Les autorités élargissent leur enquête à deux mouvements religieux 

Une équipe conjointe de procureurs et de policiers a annoncé l’ouverture d’une enquête élargie visant à examiner des soupçons de collusion politique impliquant deux mouvements religieux majeurs en Corée du Sud : l’Église de l’Unification et Shincheonji. Les autorités cherchent à déterminer l’existence de pratiques de lobbying financier et d’enrôlement massif de fidèles au sein de partis politiques en vue d’influencer les processus électoraux.

Longtemps considérés comme des acteurs représentatifs des religions émergentes, les deux groupes présentent des trajectoires et des méthodes comparables. Le fondateur de Shincheonji, Lee Man-hee, 95 ans, est souvent comparé à feu Moon Sun-myung, figure historique de l’Église de l’Unification. Cette dernière est déjà poursuivie pour des soupçons d’ingérence dans l’élection présidentielle de 2022, sur des schémas similaires à ceux reprochés à Shincheonji.

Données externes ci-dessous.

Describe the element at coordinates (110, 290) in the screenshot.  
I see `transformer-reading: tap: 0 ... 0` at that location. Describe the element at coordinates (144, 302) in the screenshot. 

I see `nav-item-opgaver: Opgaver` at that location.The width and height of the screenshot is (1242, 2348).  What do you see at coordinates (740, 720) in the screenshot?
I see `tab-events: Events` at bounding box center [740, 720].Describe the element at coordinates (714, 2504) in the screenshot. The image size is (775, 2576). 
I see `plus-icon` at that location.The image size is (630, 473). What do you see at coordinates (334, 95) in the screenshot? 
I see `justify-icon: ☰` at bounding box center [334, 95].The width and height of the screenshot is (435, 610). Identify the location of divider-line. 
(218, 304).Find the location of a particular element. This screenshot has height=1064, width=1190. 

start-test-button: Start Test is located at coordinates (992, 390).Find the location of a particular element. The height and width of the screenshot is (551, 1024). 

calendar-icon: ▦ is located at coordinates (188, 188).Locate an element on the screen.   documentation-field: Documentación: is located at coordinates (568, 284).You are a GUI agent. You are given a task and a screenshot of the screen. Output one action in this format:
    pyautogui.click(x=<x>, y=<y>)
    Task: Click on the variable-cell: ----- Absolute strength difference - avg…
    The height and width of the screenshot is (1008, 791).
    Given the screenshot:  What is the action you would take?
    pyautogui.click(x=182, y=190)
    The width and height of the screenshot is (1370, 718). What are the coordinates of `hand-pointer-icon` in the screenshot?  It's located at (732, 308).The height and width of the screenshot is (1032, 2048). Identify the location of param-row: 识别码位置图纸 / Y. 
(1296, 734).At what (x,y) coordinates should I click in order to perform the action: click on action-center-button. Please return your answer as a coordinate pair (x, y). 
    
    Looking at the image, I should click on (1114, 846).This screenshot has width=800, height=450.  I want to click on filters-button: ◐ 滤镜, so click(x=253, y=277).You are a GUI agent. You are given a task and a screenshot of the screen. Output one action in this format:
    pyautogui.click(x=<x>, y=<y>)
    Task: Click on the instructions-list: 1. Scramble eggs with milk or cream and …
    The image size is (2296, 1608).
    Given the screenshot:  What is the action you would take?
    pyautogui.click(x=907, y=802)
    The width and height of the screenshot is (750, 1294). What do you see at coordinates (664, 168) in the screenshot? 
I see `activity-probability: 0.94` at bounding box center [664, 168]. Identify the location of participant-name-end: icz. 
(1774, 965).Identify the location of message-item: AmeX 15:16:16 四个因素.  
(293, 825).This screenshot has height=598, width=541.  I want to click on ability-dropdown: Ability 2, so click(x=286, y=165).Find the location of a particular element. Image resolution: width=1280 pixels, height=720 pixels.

Des documents internes de l’Église de l’Unification, totalisant près de 3 000 pages, font état de références répétées à Shincheonji et évoquent des tensions internes au sein de ce mouvement. Ils mentionnent notamment la défection en 2017 de Kim Nam-hee, alors considérée comme la numéro deux de Shincheonji, et suggèrent une lutte de succession comparable à celle observée dans l’Église de l’Unification autour de Han Hak-ja. L’auteur de ces rapports, Yun Young-ho, ancien dirigeant du siège mondial de l’Église de l’Unification, est actuellement détenu pour avoir notamment versé des fonds politiques illégaux en lien avec l’élection présidentielle de 2022.

Kim Nam-hee a par la suite dénoncé publiquement Shincheonji et son fondateur, accusant Lee Man-hee de détournement de fonds. Celui-ci a été condamné définitivement en 2022 à une peine de prison avec sursis pour détournement et entrave aux activités de l’église, après une inculpation liée également à la gestion de la pandémie de Covid.

Shincheonji est par ailleurs de nouveau soupçonnée d’avoir incité ses fidèles à adhérer massivement au Parti du pouvoir populaire afin d’influencer la primaire présidentielle de 2021. Des accusations similaires avaient déjà émergé lors de précédentes élections présidentielles, sans déboucher sur des poursuites judiciaires.

Alors que l’Église de l’Unification est actuellement jugée pour son soutien présumé à l’ancien président Yoon Suk-yeol, la création d’une équipe d’enquête conjointe incluant Shincheonji, sur instruction du président Lee Jae-myung, suscite la controverse. L’opposition y voit une manœuvre politique destinée à détourner l’attention des enquêtes visant l’Église de l’Unification et réclame la nomination d’un procureur spécial indépendant.